— Ну, конечно! Вы это отлично видите!
— Нет, не вижу. Вы никогда не бываете ласковы ко мне, никогда меня не поцелуете…
— Может быть, когда я снова приду в себя…
— Да, вы много пережили, бедняжка!
— И потом, доктор, вы знаете, ведь… Майкл…
Лицо доктора омрачилось.
— Не особенно хорошо с вашей стороны продолжать думать об этом юном нахале!.. — Он проговорил это чуточку резко.
Наступило натянутое молчание.
— Ну, что же, я подожду, — объявил, наконец, доктор, видимо, уже не раз размышлявший об их взаимоотношениях.
— А теперь давайте подумаем, как быть с квартирой для вас, — переменил он тон. — Конечно, вы не можете долго оставаться в этой коробке. Надо будет подыскать что-нибудь более подходящее.
В тот же день, вечером, он сообщил ей свой план.
— Еще одна ночь здесь, — он нежно погладил ее по плечу, — а завтра вы можете перебраться в свое собственное жилище.

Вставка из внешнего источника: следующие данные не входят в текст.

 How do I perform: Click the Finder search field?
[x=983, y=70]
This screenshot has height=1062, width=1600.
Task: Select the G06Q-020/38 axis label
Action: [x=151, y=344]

Оказалось, что он снял для Зельды смежную с его консультацией квартирку, уже с месяц пустовавшую. В квартирке было больше приспособлений для хозяйства, чем в Бойльстоновской. И она даже соединялась дверью с этой последней.
Наутро доктор и Зельда под своей вуалью отправились закупать все, что нужно, от коврика у двери до чайной ложки. Вечером он добыл ключ и повел Зельду осматривать новое ее жилище.
— Вот тут вы можете устроить спальню, а здесь — мы будем обедать вместе, если вы пожелаете и впредь обедать со мной. — Он многозначительно улыбнулся.
Он стал рисовать в радужных красках жизнь, которую она будет вести в новой квартире, в полной безопасности от преследований дяди. Первый раз за все три недели у Зельды стало легко на душе.
— Все это будет ваше, ваш собственный угол, — говорил доктор.
— Собственный угол! — повторила она с восторгом.
Промелькнули в памяти чердак, чулан в подвале, оранжерея, местечко меж ветвей ивы… Все места, где она пыталась создать себе этот «свой угол».
— И мне можно будет завести щенка или кошку, чтобы не было скучно? — спросила она со счастливым смехом.
Доктор утвердительно кивнул и ласково поглядел на нее.
— Вы очень добры ко мне, — промолвила Зельда, и губы у ней задрожали.
— Зельда, да для меня это самая большая радость, какую я когда-либо имел в жизни! — сказал внезапно охрипшим голосом Бойльстон и обнял ее.
В порыве признательности она припала головой к его плечу.
— Зельда, девочка моя маленькая, мой цветочек! — прошептал он. — Так вы немножко любите старого Бойльстона, да?
— Вы — такой добрый…
— И мне можно будет когда-нибудь поцеловать вас, да?
Глаза его сквозь стекла очков ярко сверкали, губы кривились от волнения. Он был до трогательности похож на голодного мальчика, и Зельда не могла отказать ему в поцелуе.